In deployments where select advanced claim rules such as IP network and trust levels for instance are not in use, LoadMaster devices can be placed in the DMZ and can proxy authentication requests to internal AD FS servers without requiring additional AD FS proxy (WAP) servers. This can help customers save on hardware, software, and management costs associated with maintaining additional AD FS proxy servers.

Note: If you are using advanced claims with the AD FS infrastructure, the LoadMaster can be used alongside the AD FS Proxy Farm but cannot be used as a replacement.

In our example deployment, “Kemp Demo” has deployed AD FS 3.0 in their environment to facilitate claims-based authentication for their Microsoft Exchange 2013 infrastructure and allow for SSO capabilities across applications. A pair of LoadMasters are added in the DMZ to provide additional protection and security for clients accessing the application from the internet. External clients will connect to the LoadMasters and the LoadMasters will proxy that connection directly to a healthy AD FS server. The deployment contains the following:

  • Two AD FS 3.0 servers
  • Two Exchange 2013 Multi-Role servers
  • LoadMaster HA cluster “acting” as the AD FS Proxy (WAP)
  • LoadMaster HA cluster for internal traffic (optional)
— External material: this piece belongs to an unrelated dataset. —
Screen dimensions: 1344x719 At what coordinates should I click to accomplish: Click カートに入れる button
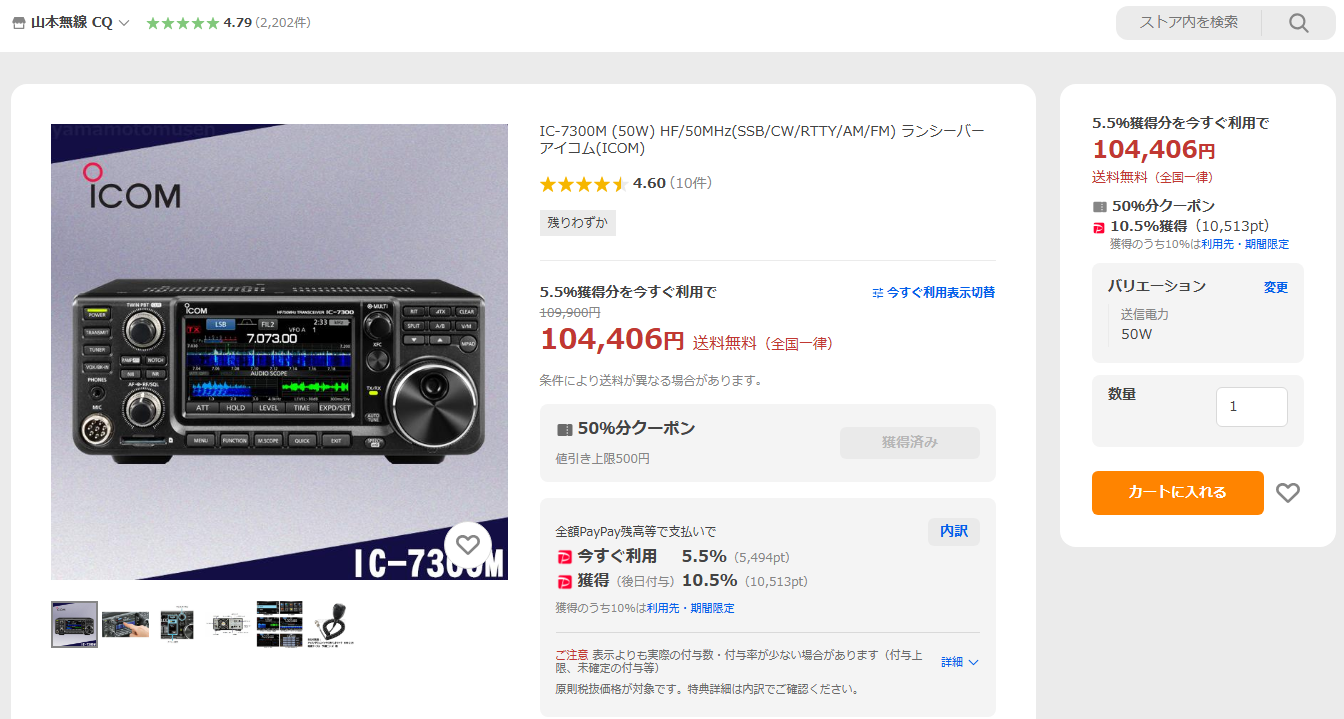pyautogui.click(x=1177, y=492)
A name space of owa.Kempdemo.com is used for access to the Microsoft Exchange environment. A name space of adfs.Kempdemo.com is used for access to the AD FS environment. Split DNS is implemented, which allows these name spaces to be used both internally and externally in the environment.

  1. The external client accesses the workloadat https://owa.kempdemo.com/owa.
  2. The client is directed to the AD FS url, https://adfs.kempdemo.com, which is a VS on the DMZ LoadMasters “acting” as the AD FS Proxy (WAP).
  3. The LoadMaster sends traffic to the healthy AD FS server based on the scheduling method.
  4. The AD FS server authenticates the user against Active Directory.
  5. The AD FS server returns a SAML token to the LoadMaster “acting” as the AD FS Proxy (WAP).
  6. The LoadMaster returns a SAML token to the client for authentication.
  7. The client connects to Microsoft Exchange 2013 with a SAML token for authentication and accesses the workload.